#### Request:
Copy every row below word for word, without the pictures.

#### Dataset rows:
--- --- ---

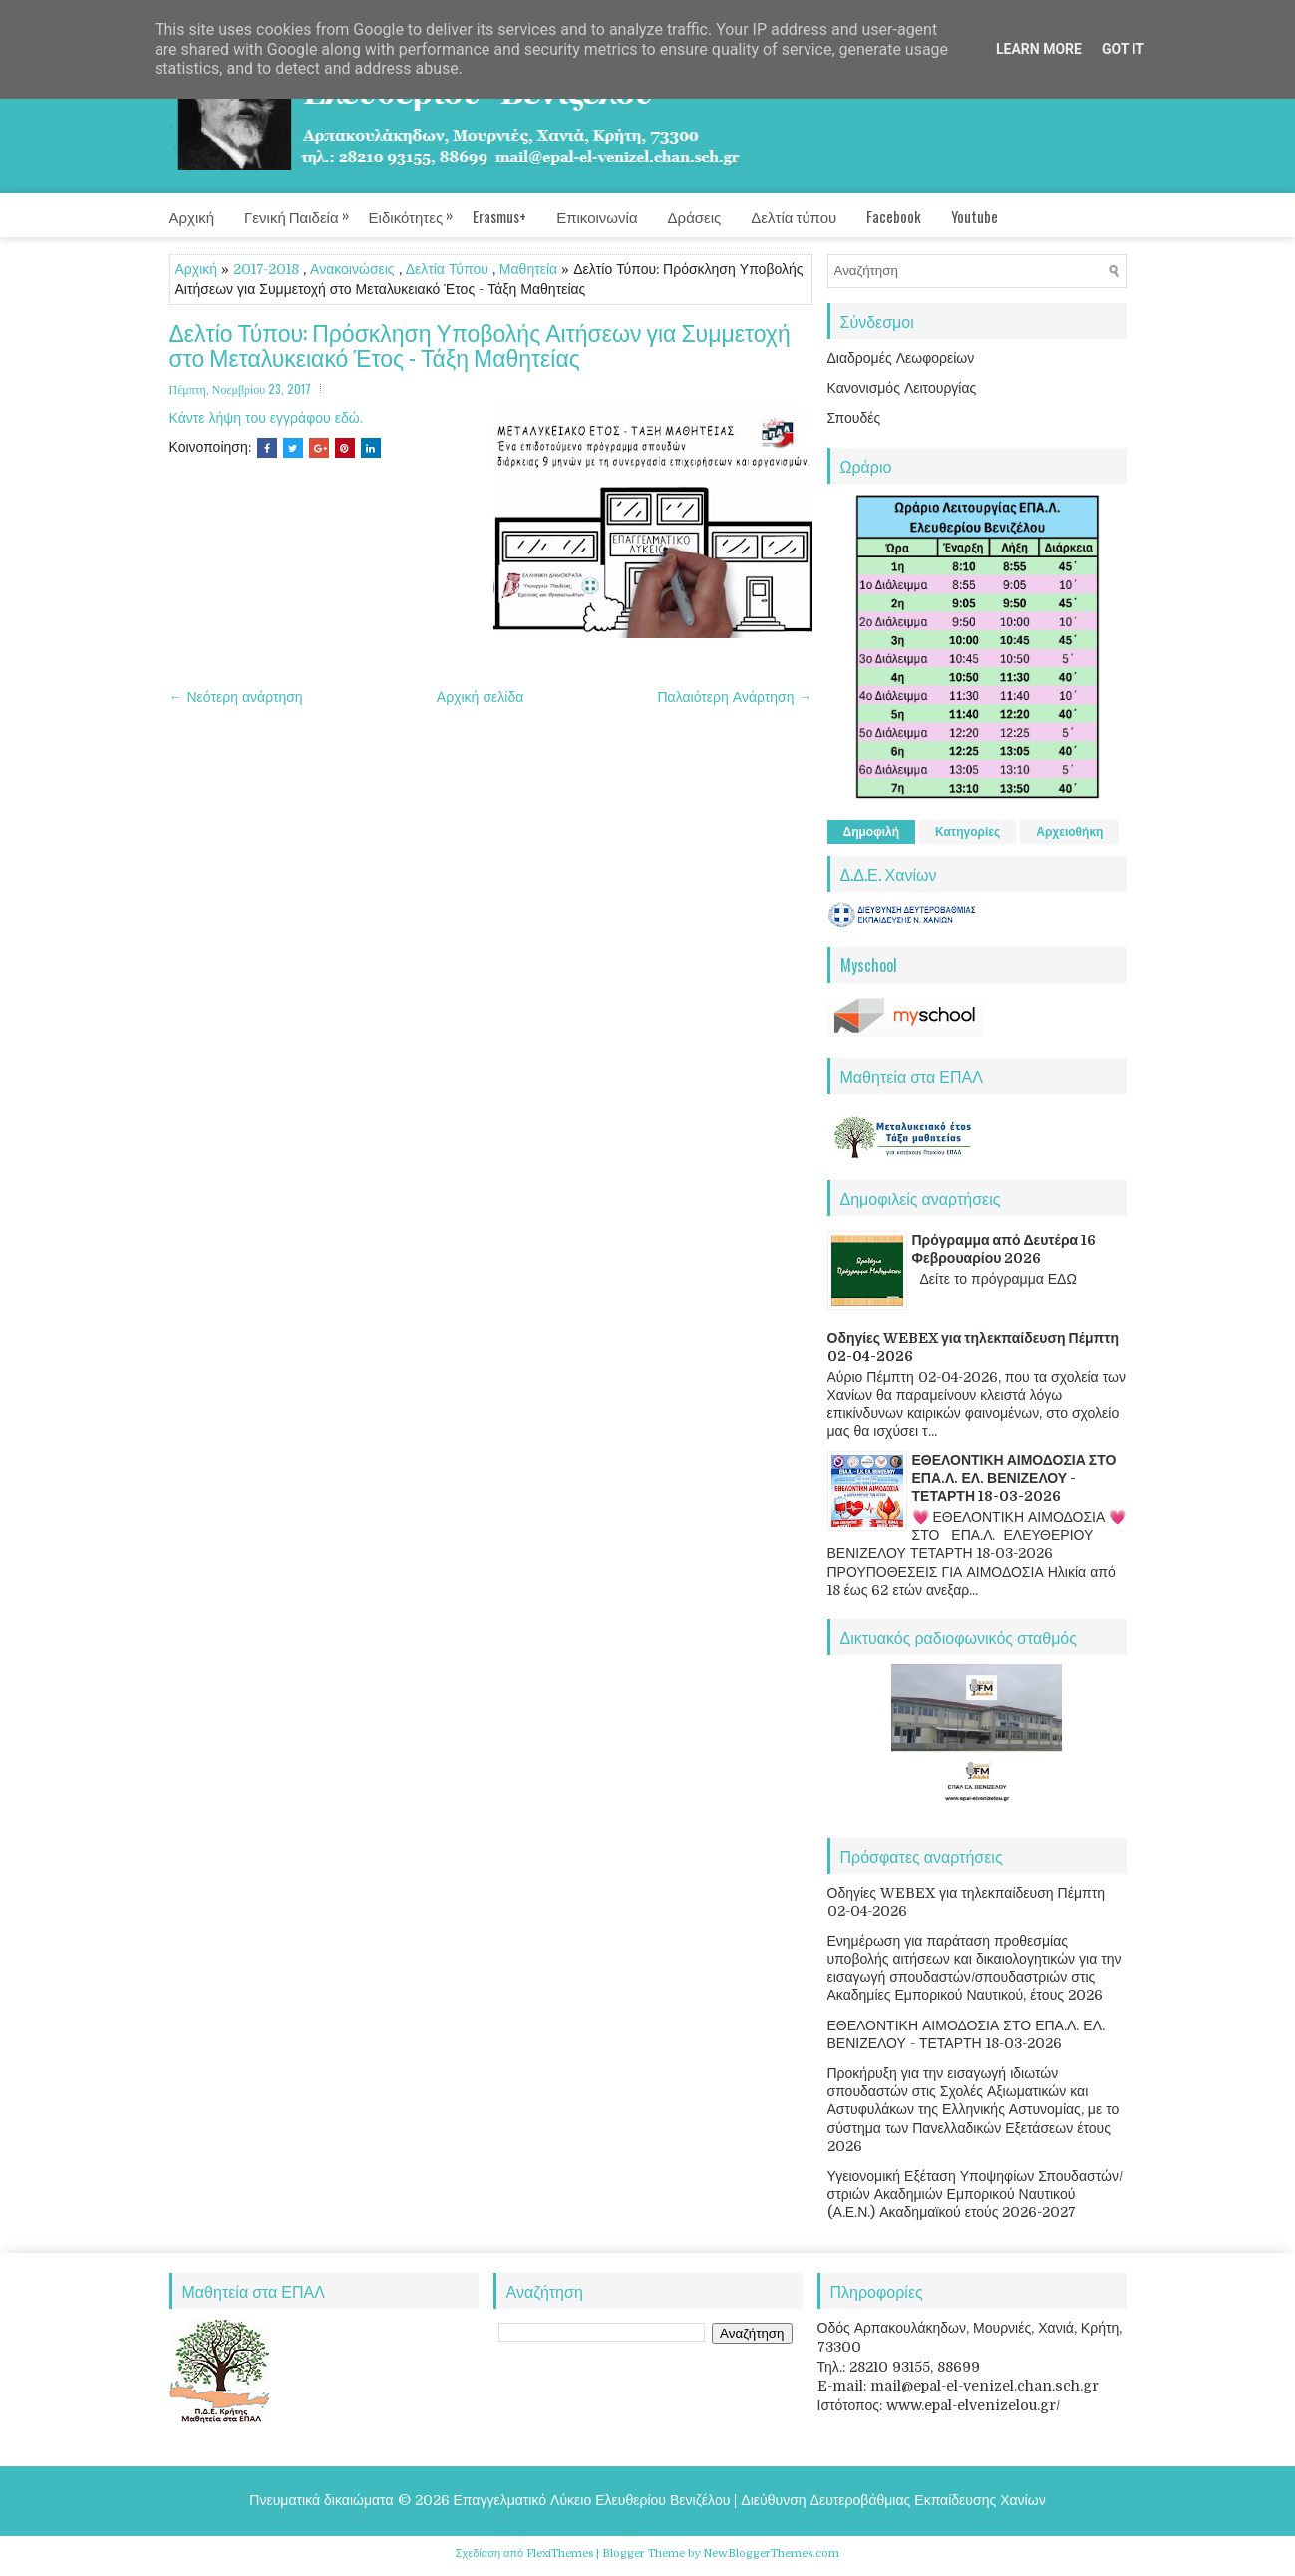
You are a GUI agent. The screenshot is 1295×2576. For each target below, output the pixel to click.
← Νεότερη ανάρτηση (236, 697)
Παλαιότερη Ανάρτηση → (735, 697)
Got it (1123, 49)
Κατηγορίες (967, 832)
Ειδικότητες (421, 210)
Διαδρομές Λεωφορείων (901, 358)
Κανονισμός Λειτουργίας (902, 388)
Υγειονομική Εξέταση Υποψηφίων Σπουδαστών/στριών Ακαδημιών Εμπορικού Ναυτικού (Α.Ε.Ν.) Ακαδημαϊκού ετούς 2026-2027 (975, 2194)
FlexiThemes (559, 2553)
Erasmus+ (499, 216)
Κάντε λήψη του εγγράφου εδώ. (266, 418)
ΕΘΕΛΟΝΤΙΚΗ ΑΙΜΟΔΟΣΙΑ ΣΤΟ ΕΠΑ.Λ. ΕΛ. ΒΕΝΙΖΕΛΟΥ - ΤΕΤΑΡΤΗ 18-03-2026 (1014, 1478)
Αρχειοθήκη (1069, 832)
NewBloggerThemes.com (771, 2553)
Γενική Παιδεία (306, 210)
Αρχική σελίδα (480, 697)
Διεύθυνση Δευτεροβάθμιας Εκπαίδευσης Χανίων (893, 2500)
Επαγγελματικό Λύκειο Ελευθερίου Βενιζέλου (592, 2500)
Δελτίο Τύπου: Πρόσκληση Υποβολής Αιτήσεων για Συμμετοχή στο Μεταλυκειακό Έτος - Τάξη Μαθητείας (480, 345)
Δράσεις (695, 216)
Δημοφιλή (871, 832)
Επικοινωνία (596, 216)
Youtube (974, 216)
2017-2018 (266, 269)
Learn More (1039, 49)
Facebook (893, 216)
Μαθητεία (528, 269)
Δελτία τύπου (793, 216)
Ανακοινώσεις (352, 269)
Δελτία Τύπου (447, 269)
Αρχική (192, 216)
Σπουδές (854, 418)
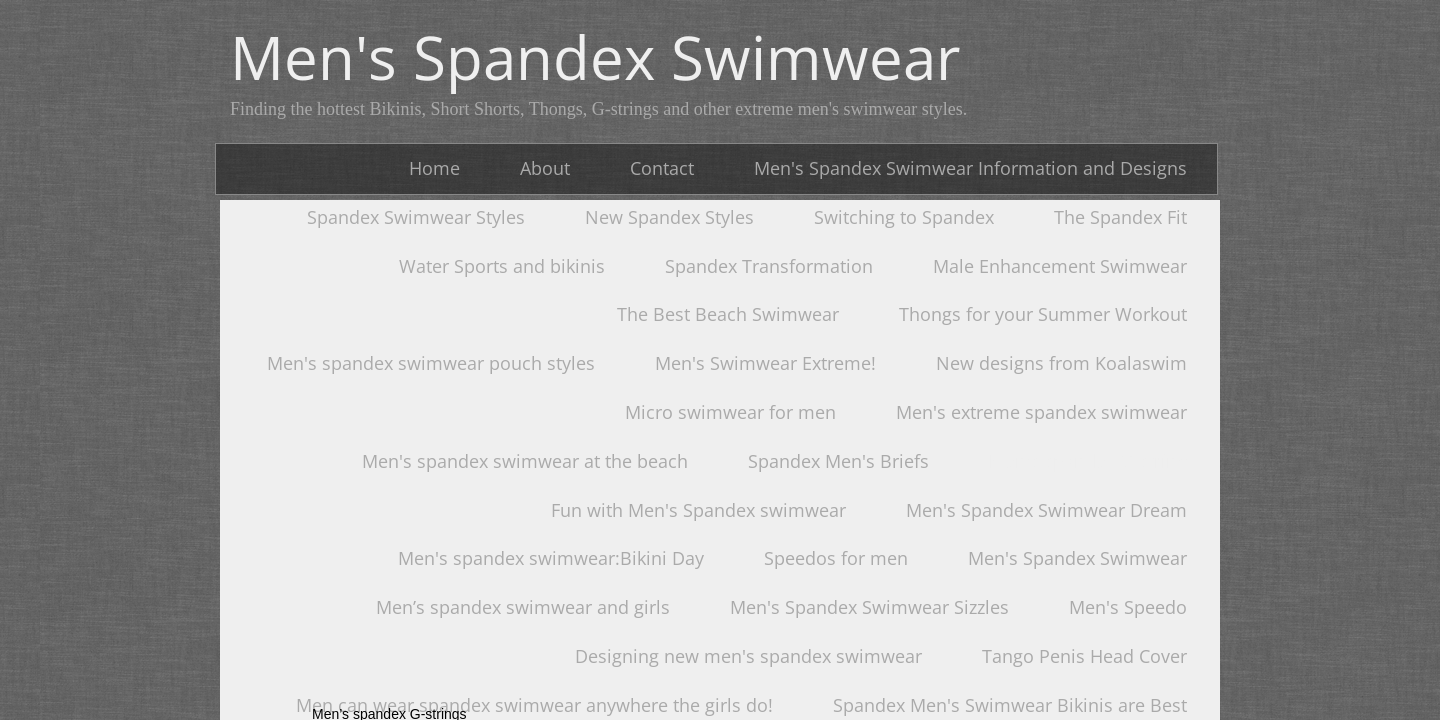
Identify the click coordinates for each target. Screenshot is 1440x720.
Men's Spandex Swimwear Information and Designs (970, 168)
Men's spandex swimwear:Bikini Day (551, 558)
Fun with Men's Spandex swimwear (698, 510)
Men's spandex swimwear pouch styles (431, 363)
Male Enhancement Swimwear (1060, 266)
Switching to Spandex (904, 217)
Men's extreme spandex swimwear (1041, 412)
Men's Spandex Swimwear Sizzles (869, 607)
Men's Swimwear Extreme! (765, 363)
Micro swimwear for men (730, 412)
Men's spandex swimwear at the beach (525, 461)
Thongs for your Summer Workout (1043, 314)
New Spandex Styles (669, 217)
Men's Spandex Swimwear (1077, 558)
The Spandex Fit (1120, 217)
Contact (662, 168)
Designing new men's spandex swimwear (748, 656)
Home (434, 168)
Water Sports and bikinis (502, 266)
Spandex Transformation (769, 266)
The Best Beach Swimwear (728, 314)
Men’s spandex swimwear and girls (523, 607)
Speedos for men (836, 558)
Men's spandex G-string (1088, 461)
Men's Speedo (1128, 607)
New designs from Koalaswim (1061, 363)
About (545, 168)
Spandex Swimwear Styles (416, 217)
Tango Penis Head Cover (1084, 656)
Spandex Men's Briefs (838, 461)
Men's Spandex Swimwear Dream (1046, 510)
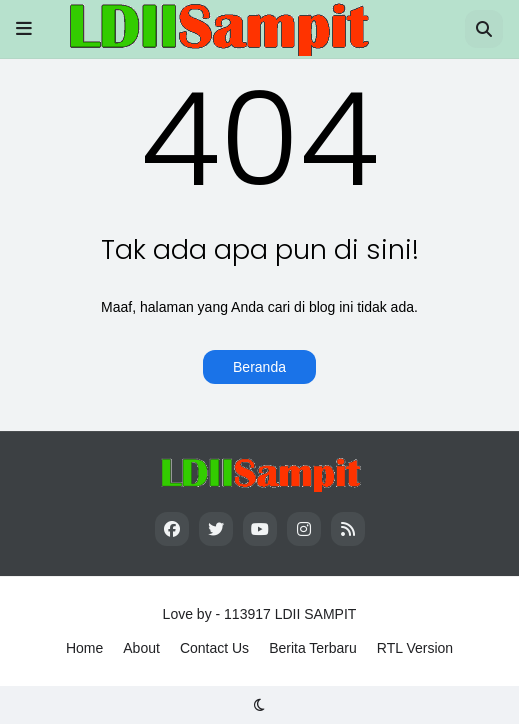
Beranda (259, 367)
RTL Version (415, 648)
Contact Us (214, 648)
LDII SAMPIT (316, 614)
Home (84, 648)
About (141, 648)
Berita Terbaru (313, 648)
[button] (24, 29)
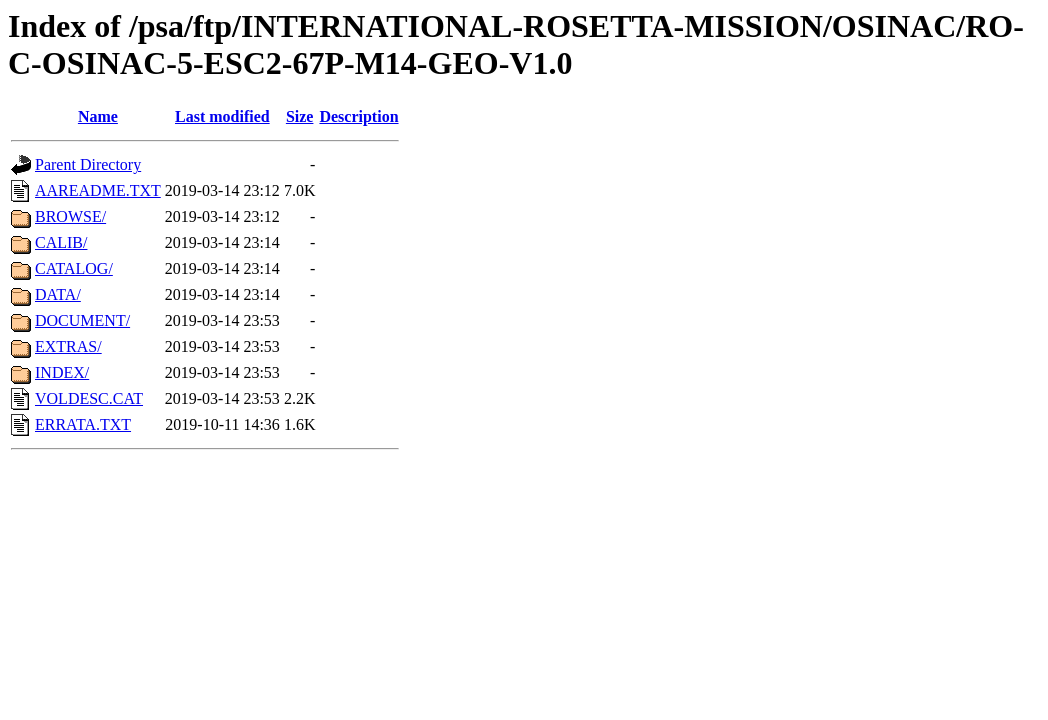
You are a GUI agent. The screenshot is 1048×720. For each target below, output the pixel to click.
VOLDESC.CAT (89, 398)
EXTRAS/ (68, 346)
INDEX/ (62, 372)
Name (98, 116)
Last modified (222, 116)
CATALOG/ (74, 268)
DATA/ (58, 294)
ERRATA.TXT (83, 424)
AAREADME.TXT (98, 190)
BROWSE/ (70, 216)
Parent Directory (88, 164)
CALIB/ (61, 242)
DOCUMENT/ (82, 320)
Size (300, 116)
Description (358, 116)
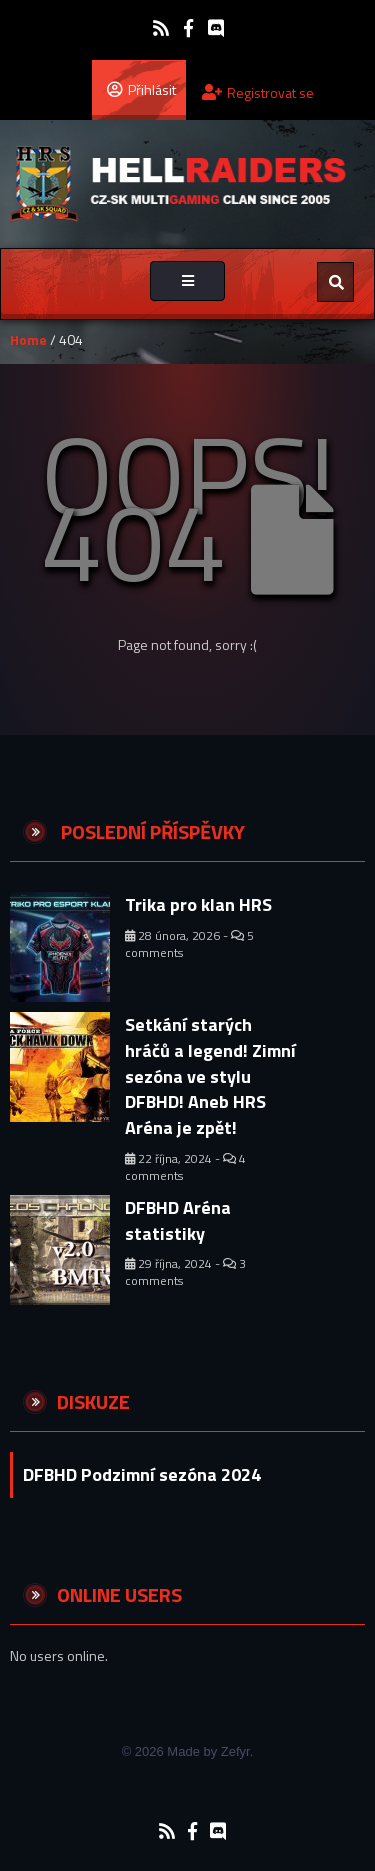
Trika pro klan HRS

--- --- ---

#### Task answer:
You are a GUI agent. The screenshot is 1295×2576. For each target below, output the pixel to click.
← Νεότερη ανάρτηση (236, 697)
Παλαιότερη Ανάρτηση → (735, 697)
Got it (1123, 49)
Κατηγορίες (967, 832)
Ειδικότητες (421, 210)
Διαδρομές Λεωφορείων (901, 358)
Κανονισμός Λειτουργίας (902, 388)
Υγειονομική Εξέταση Υποψηφίων Σπουδαστών/στριών Ακαδημιών Εμπορικού Ναυτικού (Α.Ε.Ν.) Ακαδημαϊκού ετούς 2026-2027 (975, 2194)
FlexiThemes (559, 2553)
Erasmus+ (499, 216)
Κάντε λήψη του εγγράφου εδώ. (266, 418)
ΕΘΕΛΟΝΤΙΚΗ ΑΙΜΟΔΟΣΙΑ ΣΤΟ ΕΠΑ.Λ. ΕΛ. ΒΕΝΙΖΕΛΟΥ - ΤΕΤΑΡΤΗ 18-03-2026 (1014, 1478)
Αρχειοθήκη (1069, 832)
NewBloggerThemes.com (771, 2553)
Γενική Παιδεία (306, 210)
Αρχική σελίδα (480, 697)
Διεύθυνση Δευτεροβάθμιας Εκπαίδευσης Χανίων (893, 2500)
Επαγγελματικό Λύκειο Ελευθερίου Βενιζέλου (592, 2500)
Δελτίο Τύπου: Πρόσκληση Υποβολής Αιτήσεων για Συμμετοχή στο Μεταλυκειακό Έτος - Τάξη Μαθητείας (480, 345)
Δράσεις (695, 216)
Δημοφιλή (871, 832)
Επικοινωνία (596, 216)
Youtube (974, 216)
2017-2018 (266, 269)
Learn More (1039, 49)
Facebook (893, 216)
Μαθητεία (528, 269)
Δελτία τύπου (793, 216)
Ανακοινώσεις (352, 269)
Δελτία Τύπου (447, 269)
Αρχική (192, 216)
Σπουδές (854, 418)
Identify the click coordinates for each target. Screenshot is 1440x720.
Men's Spandex Swimwear Information and Designs (970, 168)
Men's spandex swimwear:Bikini Day (551, 558)
Fun with Men's Spandex swimwear (698, 510)
Men's spandex swimwear pouch styles (431, 363)
Male Enhancement Swimwear (1060, 266)
Switching to Spandex (904, 217)
Men's extreme spandex swimwear (1041, 412)
Men's Spandex Swimwear Sizzles (869, 607)
Men's Swimwear Extreme! (765, 363)
Micro swimwear for men (730, 412)
Men's spandex swimwear at the beach (525, 461)
Thongs for your Summer Workout (1043, 314)
New Spandex Styles (669, 217)
Men's Spandex Swimwear (1077, 558)
The Spandex Fit (1120, 217)
Contact (662, 168)
Designing new men's spandex swimwear (748, 656)
Home (434, 168)
Water Sports and bikinis (502, 266)
Spandex Transformation (769, 266)
The Best Beach Swimwear (728, 314)
Men’s spandex swimwear and girls (523, 607)
Speedos for men (836, 558)
Men's spandex G-string (1088, 461)
Men's Speedo (1128, 607)
New designs from Koalaswim (1061, 363)
About (545, 168)
Spandex Swimwear Styles (416, 217)
Tango Penis Head Cover (1084, 656)
Spandex Men's Briefs (838, 461)
Men's Spandex Swimwear Dream (1046, 510)
Beranda (259, 367)
RTL Version (415, 648)
Contact Us (214, 648)
LDII SAMPIT (316, 614)
Home (84, 648)
About (141, 648)
Berita Terbaru (313, 648)
[button] (24, 29)
You are a GUI agent. The screenshot is 1048×720. For each target below, output the pixel to click.
VOLDESC.CAT (89, 398)
EXTRAS/ (68, 346)
INDEX/ (62, 372)
Name (98, 116)
Last modified (222, 116)
CATALOG/ (74, 268)
DATA/ (58, 294)
ERRATA.TXT (83, 424)
AAREADME.TXT (98, 190)
BROWSE/ (70, 216)
Parent Directory (88, 164)
CALIB/ (61, 242)
DOCUMENT/ (82, 320)
Size (300, 116)
Description (358, 116)
Trika pro klan HRS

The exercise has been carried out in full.